>>>
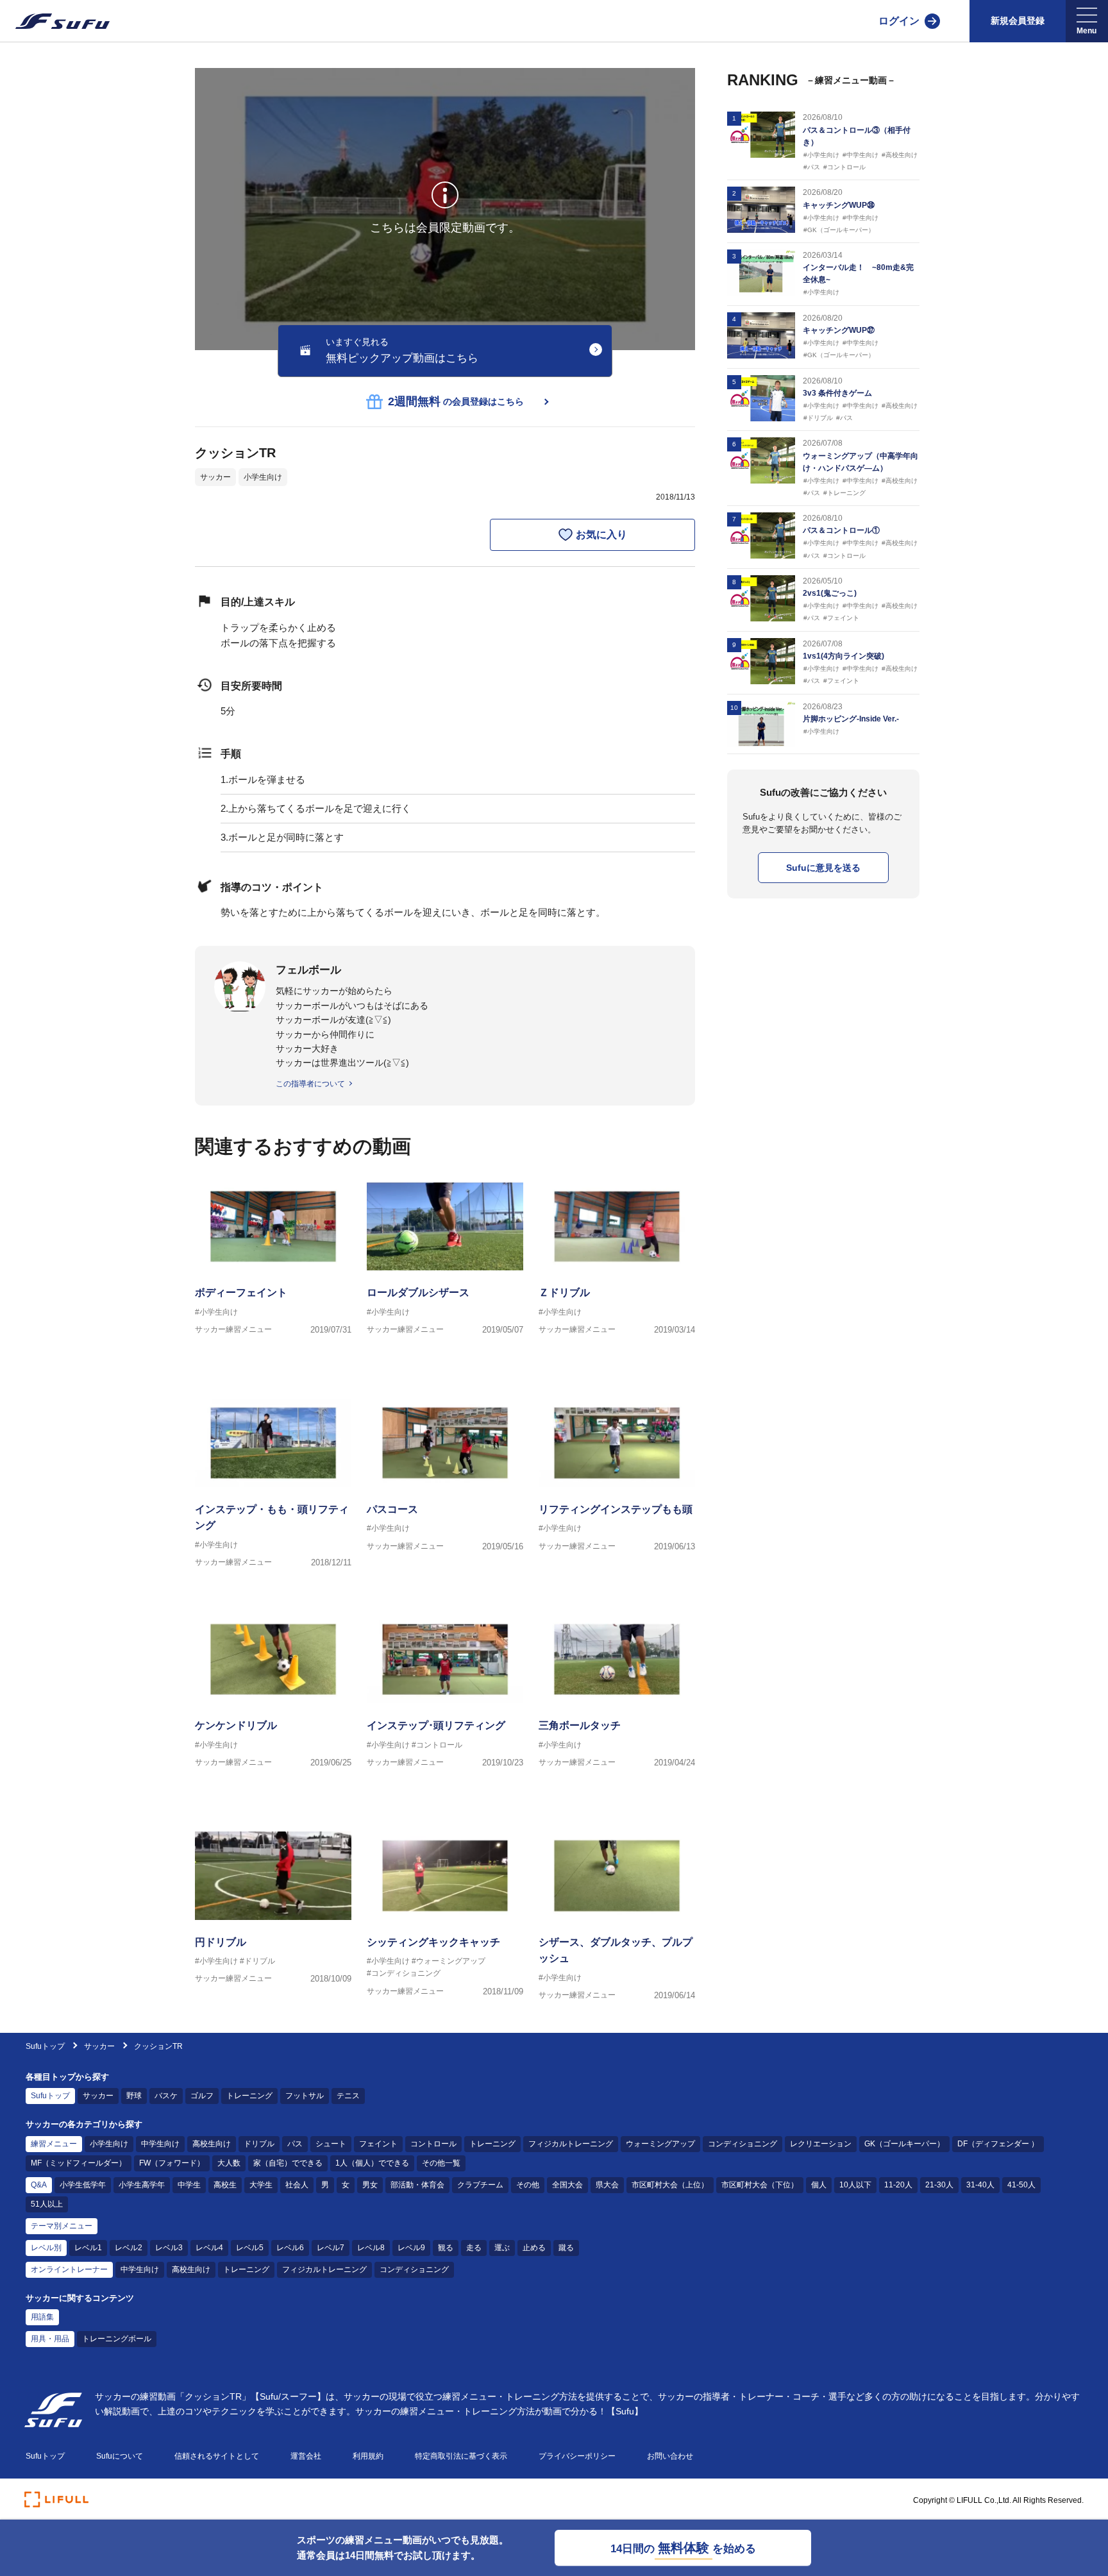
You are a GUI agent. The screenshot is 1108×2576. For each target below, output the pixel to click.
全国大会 (567, 2184)
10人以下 (855, 2184)
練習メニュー (54, 2143)
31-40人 (980, 2184)
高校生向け (211, 2143)
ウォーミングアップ (660, 2143)
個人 (819, 2184)
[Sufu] (55, 21)
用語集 (42, 2316)
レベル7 (330, 2247)
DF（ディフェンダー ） (998, 2143)
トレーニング (249, 2095)
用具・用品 (50, 2338)
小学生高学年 (142, 2184)
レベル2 (128, 2247)
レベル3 (169, 2247)
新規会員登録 (1018, 20)
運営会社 (305, 2456)
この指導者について (310, 1083)
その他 (527, 2184)
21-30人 (939, 2184)
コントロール (433, 2143)
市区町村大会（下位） (759, 2184)
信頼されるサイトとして (216, 2456)
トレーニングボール (116, 2338)
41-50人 (1021, 2184)
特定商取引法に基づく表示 (461, 2456)
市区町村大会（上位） (670, 2184)
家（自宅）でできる (288, 2163)
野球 (134, 2095)
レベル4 (209, 2247)
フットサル (304, 2095)
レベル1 (88, 2247)
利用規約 (368, 2456)
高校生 (225, 2184)
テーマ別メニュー (61, 2225)
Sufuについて (119, 2456)
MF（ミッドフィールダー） (78, 2163)
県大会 (607, 2184)
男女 (370, 2184)
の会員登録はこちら (456, 401)
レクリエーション (821, 2143)
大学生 (261, 2184)
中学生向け (160, 2143)
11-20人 (898, 2184)
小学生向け (263, 477)
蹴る (566, 2247)
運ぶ (502, 2247)
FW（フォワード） (172, 2163)
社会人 (296, 2184)
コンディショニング (742, 2143)
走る (474, 2247)
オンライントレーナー (69, 2269)
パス (295, 2143)
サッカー (215, 477)
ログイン (898, 20)
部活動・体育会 (417, 2184)
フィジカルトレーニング (570, 2143)
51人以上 (47, 2204)
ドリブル (259, 2143)
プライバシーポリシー (577, 2456)
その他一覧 (441, 2163)
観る (445, 2247)
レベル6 (290, 2247)
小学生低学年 (83, 2184)
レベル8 (371, 2247)
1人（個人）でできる (372, 2163)
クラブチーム (480, 2184)
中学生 (189, 2184)
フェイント (378, 2143)
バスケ (166, 2095)
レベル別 (46, 2247)
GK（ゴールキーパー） (904, 2143)
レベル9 (411, 2247)
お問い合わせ (670, 2456)
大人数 (228, 2163)
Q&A (39, 2184)
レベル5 (250, 2247)
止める (534, 2247)
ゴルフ (202, 2095)
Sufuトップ (45, 2046)
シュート (330, 2143)
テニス (348, 2095)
<<<
Quote the records above in full, dropping each picture.

Written response:
You are a GUI agent. The screenshot is 1108×2576. For each target below, output the pixel to click.
全国大会 (567, 2184)
10人以下 (855, 2184)
練習メニュー (54, 2143)
31-40人 (980, 2184)
高校生向け (211, 2143)
ウォーミングアップ (660, 2143)
個人 (819, 2184)
[Sufu] (55, 21)
用語集 (42, 2316)
レベル7 (330, 2247)
DF（ディフェンダー ） (998, 2143)
トレーニング (249, 2095)
用具・用品 (50, 2338)
小学生高学年 (142, 2184)
レベル2 (128, 2247)
レベル3 (169, 2247)
新規会員登録 (1018, 20)
運営会社 (305, 2456)
この指導者について (310, 1083)
その他 (527, 2184)
21-30人 (939, 2184)
コントロール (433, 2143)
市区町村大会（下位） (759, 2184)
信頼されるサイトとして (216, 2456)
トレーニングボール (116, 2338)
41-50人 (1021, 2184)
特定商取引法に基づく表示 (461, 2456)
市区町村大会（上位） (670, 2184)
家（自宅）でできる (288, 2163)
野球 (134, 2095)
レベル4 (209, 2247)
フットサル (304, 2095)
レベル1 (88, 2247)
利用規約 (368, 2456)
高校生 (225, 2184)
テーマ別メニュー (61, 2225)
Sufuについて (119, 2456)
MF（ミッドフィールダー） (78, 2163)
県大会 (607, 2184)
男女 (370, 2184)
の会員登録はこちら (456, 401)
レクリエーション (821, 2143)
大学生 (261, 2184)
中学生向け (160, 2143)
11-20人 (898, 2184)
小学生向け (263, 477)
蹴る (566, 2247)
運ぶ (502, 2247)
FW（フォワード） (172, 2163)
社会人 (296, 2184)
コンディショニング (742, 2143)
走る (474, 2247)
オンライントレーナー (69, 2269)
パス (295, 2143)
サッカー (215, 477)
ログイン (898, 20)
部活動・体育会 (417, 2184)
フィジカルトレーニング (570, 2143)
51人以上 (47, 2204)
ドリブル (259, 2143)
プライバシーポリシー (577, 2456)
その他一覧 (441, 2163)
観る (445, 2247)
レベル6 (290, 2247)
小学生低学年 (83, 2184)
レベル8 (371, 2247)
1人（個人）でできる (372, 2163)
クラブチーム (480, 2184)
中学生 (189, 2184)
フェイント (378, 2143)
バスケ (166, 2095)
レベル別 (46, 2247)
GK（ゴールキーパー） (904, 2143)
レベル9 (411, 2247)
お問い合わせ (670, 2456)
大人数 (228, 2163)
Q&A (39, 2184)
レベル5 (250, 2247)
止める (534, 2247)
ゴルフ (202, 2095)
Sufuトップ (45, 2046)
シュート (330, 2143)
テニス (348, 2095)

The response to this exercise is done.